When: Thursday, July 11, 2024, 5:00 PM - 7:00 PM
Where: Online: Microsoft Teams Link: https://teams.microsoft.com/l/meetup-join/19%3ameeting_ZDU2ZDc5ZmUtYT (Meeting ID: 388 878 544 079 and Passcode: zXrVrP)

Speaker: Dr Leila Kamali

This is a talk organized by Borderlines – An Interdisciplinary Research Collective committed to social justice, radical, experimental and innovative methodologies and interdisciplinary pedagogies and alternative conceptual paradigms. The group aims to bring together diverse scholars resisting strict definition of fields and disciplines but thriving through differences and alternative vantage points. Committed to decolonizing of praxis and the problematization of the ‘normative’ through critical enquiry, it seeks to thwart the margins, peripheries, boundaries and notions of alterity, https://www.qmul.ac.uk/busman/research/research-centres/borderlines/

The speaker's depiction of "The Talk"

This talk is a reflection on the relationship between my personal identity as a Brown person of mixed ethnicity, my research in African American and Black British literature, and the lessons I have learned for my anti-racist praxis. One of my major current research areas is on the work of African American author John Edgar Wideman. Both Wideman and my father, who is from Afghanistan, have travelled the path of the ‘model minority’. The model minority is someone who is ‘picked’ as an exception within white supremacy, and functions as a figure that can be used to ‘prove’ a cynical claim that the racist system is working well.

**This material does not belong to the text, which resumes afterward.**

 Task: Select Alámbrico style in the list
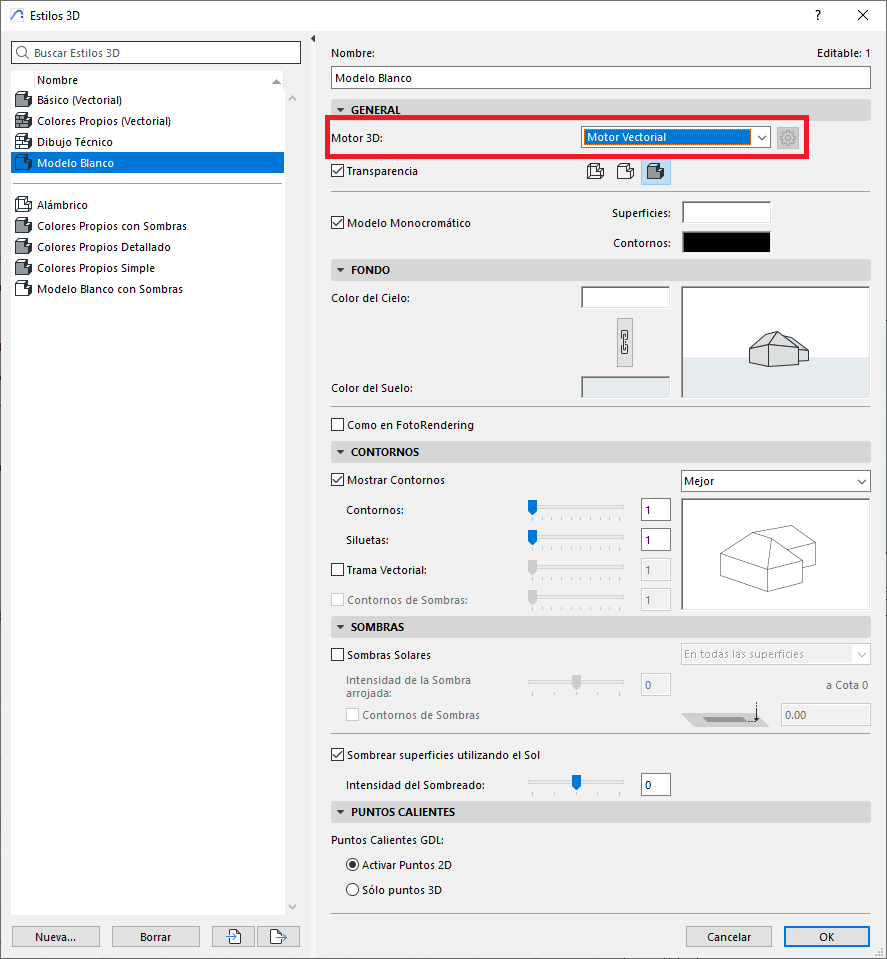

The model minority, as well as their descendants, may have inclinations towards a cosmopolitan or hybrid identity, invoking what Homi Bhabha termed a ‘Third Space’; their life experience and cultural experience lends itself to that kind of location. My choice to immerse myself in both African American and Black British writing as a research area has always felt like a fit with my understanding of myself as a cosmopolitan person.

While the celebration of the hybrid and cosmopolitan identity was very much the tone of the 1990s, in the public arena as well as in scholarship, the mood of the current times is different. This is a time to listen more attentively to our own personal relationship to our ancestries, and to take responsibility for our own individual role in racism and the colonial structuring of relations.

I look at how I continue this journey with an eye to cultural responsibility (rather than appropriation), and to anti-racist allyship to Black people, while also honouring my hybrid realities. In truth, what I have found emerges most strongly is my own voice, which embodies all my inheritances and influences. From a place of reaching toward cultural humility and honesty, I am now offering teaching to others, on a course in Anti-Racism for Non-Black People of Colour.